For this post, I took a few of the lantana flowers from the previous post (see Lantana, Wild and Tame), shot them into space with my Garden Rocket, then took their pictures once they reached a black hole.
This may or may not be true. But they do look like they’re floating somewhere out in the universe, don’t they?
Thanks for looking!
That Eleanor Dark is pretty exuberant herself in her writing, looks like an interesting book, and these flowers-in-space look great!
Dark’s writing style really is something — “exuberant” is the right word. To think I had never heard of her until a few days ago when I was scrabbling around the web looking for something to post about lantana. And she wrote a whole book about it!
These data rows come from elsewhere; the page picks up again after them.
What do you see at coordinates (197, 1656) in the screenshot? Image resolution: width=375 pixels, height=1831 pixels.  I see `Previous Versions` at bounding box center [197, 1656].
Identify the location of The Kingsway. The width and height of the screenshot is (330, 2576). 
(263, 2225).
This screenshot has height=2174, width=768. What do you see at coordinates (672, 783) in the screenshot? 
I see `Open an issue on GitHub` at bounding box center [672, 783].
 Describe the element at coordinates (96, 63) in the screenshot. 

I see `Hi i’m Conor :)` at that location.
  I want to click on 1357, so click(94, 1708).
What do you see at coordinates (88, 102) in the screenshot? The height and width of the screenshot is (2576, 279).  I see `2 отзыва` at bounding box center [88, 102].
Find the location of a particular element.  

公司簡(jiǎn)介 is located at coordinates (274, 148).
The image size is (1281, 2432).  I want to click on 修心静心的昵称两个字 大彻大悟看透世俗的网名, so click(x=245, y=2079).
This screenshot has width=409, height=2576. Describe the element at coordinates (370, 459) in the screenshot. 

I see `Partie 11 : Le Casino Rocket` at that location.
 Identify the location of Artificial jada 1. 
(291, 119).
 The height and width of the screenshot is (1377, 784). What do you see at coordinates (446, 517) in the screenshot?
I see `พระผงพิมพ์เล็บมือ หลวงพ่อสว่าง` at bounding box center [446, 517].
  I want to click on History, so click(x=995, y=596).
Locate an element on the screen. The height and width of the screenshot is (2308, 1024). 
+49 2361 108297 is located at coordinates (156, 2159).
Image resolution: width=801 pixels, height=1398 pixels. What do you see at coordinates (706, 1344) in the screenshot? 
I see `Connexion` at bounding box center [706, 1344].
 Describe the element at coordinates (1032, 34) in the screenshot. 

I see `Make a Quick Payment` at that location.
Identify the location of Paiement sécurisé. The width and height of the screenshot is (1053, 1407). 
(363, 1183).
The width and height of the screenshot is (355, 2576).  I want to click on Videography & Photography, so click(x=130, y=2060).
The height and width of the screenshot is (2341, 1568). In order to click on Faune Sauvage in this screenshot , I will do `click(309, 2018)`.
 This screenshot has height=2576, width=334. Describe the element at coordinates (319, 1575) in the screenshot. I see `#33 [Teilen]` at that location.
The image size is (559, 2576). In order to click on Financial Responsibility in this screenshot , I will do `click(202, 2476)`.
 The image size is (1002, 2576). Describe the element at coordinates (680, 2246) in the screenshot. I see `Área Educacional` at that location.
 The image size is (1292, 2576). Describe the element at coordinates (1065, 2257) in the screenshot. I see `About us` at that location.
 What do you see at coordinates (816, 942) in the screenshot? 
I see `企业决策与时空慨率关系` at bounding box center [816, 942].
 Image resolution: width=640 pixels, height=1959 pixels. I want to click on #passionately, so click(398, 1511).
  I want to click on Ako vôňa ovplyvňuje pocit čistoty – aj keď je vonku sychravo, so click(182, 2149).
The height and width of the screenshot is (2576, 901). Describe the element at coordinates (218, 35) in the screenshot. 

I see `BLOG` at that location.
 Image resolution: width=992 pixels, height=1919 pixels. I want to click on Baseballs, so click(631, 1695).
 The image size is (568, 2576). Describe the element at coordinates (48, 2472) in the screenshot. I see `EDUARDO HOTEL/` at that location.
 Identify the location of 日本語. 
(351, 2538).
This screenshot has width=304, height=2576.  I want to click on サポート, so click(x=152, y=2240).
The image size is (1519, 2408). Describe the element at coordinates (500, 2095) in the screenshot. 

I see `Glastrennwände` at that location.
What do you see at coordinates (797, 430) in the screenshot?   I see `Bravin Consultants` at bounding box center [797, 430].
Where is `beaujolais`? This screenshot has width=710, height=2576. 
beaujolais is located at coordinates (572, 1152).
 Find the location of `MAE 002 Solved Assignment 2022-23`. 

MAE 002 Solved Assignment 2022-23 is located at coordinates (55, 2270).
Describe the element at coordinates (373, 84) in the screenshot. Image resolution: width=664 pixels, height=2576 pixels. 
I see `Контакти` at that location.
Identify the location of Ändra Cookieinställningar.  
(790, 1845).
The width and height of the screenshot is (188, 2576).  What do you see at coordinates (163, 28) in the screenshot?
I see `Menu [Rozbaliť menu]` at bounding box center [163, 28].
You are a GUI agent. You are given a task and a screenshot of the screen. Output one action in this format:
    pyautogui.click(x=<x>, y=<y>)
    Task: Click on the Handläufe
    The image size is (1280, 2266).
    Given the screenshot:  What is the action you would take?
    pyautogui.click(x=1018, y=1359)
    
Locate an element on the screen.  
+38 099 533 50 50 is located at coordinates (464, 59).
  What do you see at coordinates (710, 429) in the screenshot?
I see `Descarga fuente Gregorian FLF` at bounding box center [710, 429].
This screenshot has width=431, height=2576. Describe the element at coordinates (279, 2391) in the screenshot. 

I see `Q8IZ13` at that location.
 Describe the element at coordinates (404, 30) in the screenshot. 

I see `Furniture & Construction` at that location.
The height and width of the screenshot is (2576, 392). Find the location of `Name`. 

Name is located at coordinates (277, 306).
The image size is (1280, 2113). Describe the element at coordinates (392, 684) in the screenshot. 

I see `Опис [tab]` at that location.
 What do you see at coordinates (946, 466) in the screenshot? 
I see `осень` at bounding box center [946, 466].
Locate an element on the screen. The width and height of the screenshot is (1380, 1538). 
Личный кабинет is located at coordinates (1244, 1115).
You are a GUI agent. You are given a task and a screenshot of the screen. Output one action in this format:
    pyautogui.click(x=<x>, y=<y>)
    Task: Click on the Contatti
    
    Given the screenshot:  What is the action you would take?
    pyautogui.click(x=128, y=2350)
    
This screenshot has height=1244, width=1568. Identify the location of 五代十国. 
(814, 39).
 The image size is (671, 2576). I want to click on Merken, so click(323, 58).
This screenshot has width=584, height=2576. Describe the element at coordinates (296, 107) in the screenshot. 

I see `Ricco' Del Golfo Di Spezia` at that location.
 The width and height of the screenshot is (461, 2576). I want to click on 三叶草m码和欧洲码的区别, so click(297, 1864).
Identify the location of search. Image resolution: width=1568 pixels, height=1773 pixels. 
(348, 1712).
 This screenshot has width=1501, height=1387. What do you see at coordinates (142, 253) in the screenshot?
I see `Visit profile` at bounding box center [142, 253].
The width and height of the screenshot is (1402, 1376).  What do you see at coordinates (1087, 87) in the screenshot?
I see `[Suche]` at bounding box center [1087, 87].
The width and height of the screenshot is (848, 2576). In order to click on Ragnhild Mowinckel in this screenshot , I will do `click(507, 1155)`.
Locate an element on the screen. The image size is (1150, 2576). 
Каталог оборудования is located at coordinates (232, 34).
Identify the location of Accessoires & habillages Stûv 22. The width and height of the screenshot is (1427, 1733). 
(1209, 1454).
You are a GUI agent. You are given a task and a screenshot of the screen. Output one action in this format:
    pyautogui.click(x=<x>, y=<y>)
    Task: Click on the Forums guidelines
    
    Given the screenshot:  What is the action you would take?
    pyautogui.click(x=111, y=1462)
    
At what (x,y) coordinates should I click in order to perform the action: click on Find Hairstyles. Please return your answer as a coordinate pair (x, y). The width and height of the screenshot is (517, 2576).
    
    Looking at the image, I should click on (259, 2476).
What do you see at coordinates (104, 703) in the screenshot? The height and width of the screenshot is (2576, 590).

She reminds me of Shirley Jackson a little, with two or three extra cranks of intensity. The Kindle book is on sale right now for $3.99 if you’re interested; it was ten bucks a couple of days ago.
Thanks for the comment!
Beautiful !! I love lantanas but I have never seen one with these colors.
Thank you! The colors of this variety are pretty neat; and as the flower ages, more and more pink (or magenta) accompanies the yellow and white. So it almost looks like two different plants — but it isn’t!
I love the smell of the leafs.
It’s very unusual… at first I thought it was weird but then got used to it, and now I like it!